『正忍記』から知る忍術 英研究家が講演

 忍術伝書『正忍記』から現代の生活術を考える「『正忍記』を読む会」(福田光男会長)のセミナー「紀州の侍・忍者を学ぼう~忍術伝書「正忍記」を中心として~」が2日、和歌山市手平の和歌山ビッグ愛で開かれ、同会のメンバーや県内在住の外国人など約60人が参加した。

 『正忍記』は紀州藩の軍学者・名取三十郎正澄が書いた忍術伝書。三大忍術秘伝書の一つで、時代劇の忍者像を形作ったとされている。

 今回は同書を英訳した日本兵法研究家のアントニー・クミンズさんが来日し、忍者のイメージと実態について語った。
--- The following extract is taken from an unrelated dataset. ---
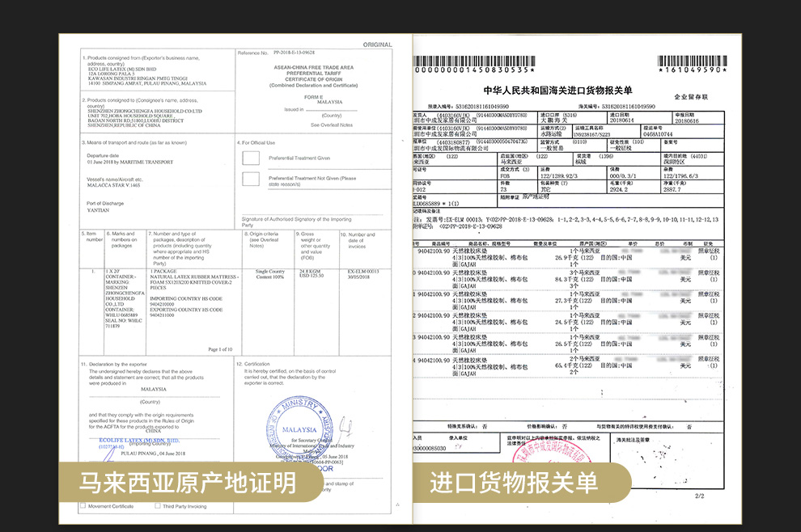Check the Preferential Treatment Given box
Image resolution: width=801 pixels, height=532 pixels.
pyautogui.click(x=251, y=158)
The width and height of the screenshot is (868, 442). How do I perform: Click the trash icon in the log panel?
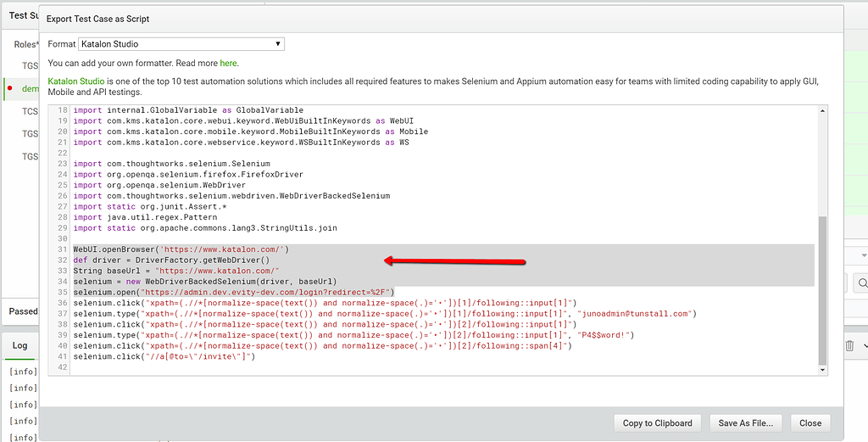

 最初に福田会長が同書について紹介。忍者の服装や道具、集団で動く時のコミュニケーション力や諜報活動のための相手の心理を把握する方法など、現代にも生きる忍術が記されていると説明した。

 クミンズさんは一般的な忍者のイメージから説明。頭巾で顔を隠し、暗躍するのが必ずしも忍者ではないと忍者像を取り払った。

 そして西洋の忍者人気についても紹介。忍者をモチーフにしたさまざまな作品が出ているが、日本では忍者人気が知られておらず、忍者研究が始まったのは最近だという。

 忍者の認識の間違いも指摘。水上を渡る「水くも」の正しい使い方や、忍者も情報収集、盗人逮捕など仕事が多様なことなど、忍者のイメージを大きく広げた。また、説明しながら模造刀を手に立ち回って忍術も紹介。「忍者には役割も多い。手裏剣や頭巾のイメージを和歌山から変えていけたら」と話した。

 参加した女性は「忍者について知らないことばかりだったので、新たな興味の扉が開いた気がする。英語と日本語で楽しめて良かった」と話していた。